Il processo per la strage di Genova e i suoi 43 morti comincerà il prossimo 7 luglio, a quasi quattro anni da quel 14 agosto del 2018. Alla sbarra finiscono alcuni tra i più alti manager di Autostrade per l’Italia, tecnici della società di monitoraggio Spea Engineering (la controllata di Aspi che, in pieno conflitto di interesse, doveva monitorarne le infrastrutture) e funzionari del ministero delle Infrastrutture e dei Trasporti, chiamati in causa per i mancati controlli. Il personaggio più noto è Giovanni Castellucci, l’ex amministratore delegato prima di Aspi e poi anche di Atlantia, la holding controllata dalla famiglia Benetton. Insieme a lui il giudice Paola Faggioni manda a dibattimento anche alcuni tra i suoi più stretti collaboratori, come Paolo Berti, ex direttore centrale Operazioni, e Michele Donferri Mitelli, ex capo delle manutenzioni, l’uomo intercettato dai colleghi mentre chiedeva di “abbassare i voti” dei viadotti, anche del Ponte Morandi. Tradotto, secondo i pm, coordinati dal procuratore Francesco Pinto, esisteva un input dall’alto per ammorbidire i rapporti sulla sicurezza: più il punteggio di quei report era basso, meno erano gravi i difetti strutturali e più si potevano ritardare gli interventi. Questo sistema di rapporti falsati è confluito in un’inchiesta bis che coinvolge, ancora una volta, la filiera guidata da Castellucci, che negli anni avrebbe garantito alla società concessionaria profitti miliardari, risparmiando sulle manutenzioni.

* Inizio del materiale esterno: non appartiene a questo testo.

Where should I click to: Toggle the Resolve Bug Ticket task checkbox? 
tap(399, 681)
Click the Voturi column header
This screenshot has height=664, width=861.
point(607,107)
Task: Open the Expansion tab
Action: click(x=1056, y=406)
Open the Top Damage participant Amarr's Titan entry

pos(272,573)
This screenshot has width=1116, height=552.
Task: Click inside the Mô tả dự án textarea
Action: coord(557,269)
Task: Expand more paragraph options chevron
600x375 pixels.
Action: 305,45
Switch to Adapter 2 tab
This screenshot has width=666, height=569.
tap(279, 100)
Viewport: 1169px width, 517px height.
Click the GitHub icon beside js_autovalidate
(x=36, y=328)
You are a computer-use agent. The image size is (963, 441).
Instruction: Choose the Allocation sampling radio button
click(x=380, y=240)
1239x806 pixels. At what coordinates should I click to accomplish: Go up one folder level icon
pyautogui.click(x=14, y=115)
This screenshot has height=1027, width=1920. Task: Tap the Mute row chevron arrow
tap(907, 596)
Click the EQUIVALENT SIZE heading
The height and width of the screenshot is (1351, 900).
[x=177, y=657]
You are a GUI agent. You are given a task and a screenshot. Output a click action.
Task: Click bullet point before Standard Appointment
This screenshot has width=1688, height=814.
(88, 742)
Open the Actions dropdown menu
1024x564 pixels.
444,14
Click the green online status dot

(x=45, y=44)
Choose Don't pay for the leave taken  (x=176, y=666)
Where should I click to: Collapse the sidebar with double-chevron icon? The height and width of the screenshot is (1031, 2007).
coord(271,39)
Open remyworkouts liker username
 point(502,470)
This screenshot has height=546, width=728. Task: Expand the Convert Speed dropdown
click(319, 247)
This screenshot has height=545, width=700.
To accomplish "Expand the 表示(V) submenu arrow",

Escono dal processo le due società, indagate per responsabilità amministrativa: il giudice ha accettato il patteggiamento di Aspi e Spea, che prevede un risarcimento da quasi 30 milioni di euro. Una cifra che comprende 2 milioni di euro di sanzioni, e oltre 27 milioni di risarcimento a titolo di rimborso per “indebito profitto”. Sono i soldi che la società concessionaria avrebbe dovuto spendere per la ristrutturazione delle pile 9 e 10 del viadotto che invece hanno ceduto prima che iniziassero i lavori. A monte del disastro c’è una lunga serie di allarmi ignorati, dai primi rapporti del progettista Riccardo Morandi, che già nel 1979 indicava un degrado più rapido del previsto, fino a un documento sul rischio societario elaborato dalla stessa Aspi nel 2014: in quell’atto il Polcevera è l’unico ponte in Italia citato per il “rischio crollo per ritardate manutenzioni”. Una sinistra profezia che si è poi autoavverata. L’accordo consente ad Autostrade di sventare lo spauracchio di un commissariamento. Il paradosso è che in questo modo la società riconosce un pilastro dell’accusa: il fatto che l’intera rete, date le condizioni in cui versa dopo vent’anni di gestione del gruppo guidato dai Benetton, viene riconosciuta come un cantiere permanente; il passaggio che consente ai magistrati di contestare l’aggravante del mancato rispetto delle norme di sicurezza su luogo di lavoro. La tesi delle difese si basa invece sull’esistenza di un vizio occulto del Ponte Morandi, nascosto dallo Stato alla concessionaria: “Il teorema accusatorio contro Castellucci – dicono i suoi legali Guido Carlo Alleva e Giovanni Paolo Accinni – è una foglia d’autunno: gialla, tremula, che sta per cadere e cadrà”. Nel frattempo l’associazione dei consumatori Assoutenti, assistita da Luca Cesareo, ha avviato una class action, indirizzata a tre tipologie di danneggiati: sfollati, proprietari che hanno visto le case svalutarsi e persone colpite da sindrome da stress post traumatico. Un’altra class action, contro i danni provocati dai cantieri autostradali, è stata avviata dal consigliere regionale Ferruccio Sansa e dal senatore Mattia Crucioli. Il tribunale ha respinto, infine, le eccezioni avanzate dai legali degli imputati: non c’è stata compressione del diritto alla difesa nel deposito degli atti.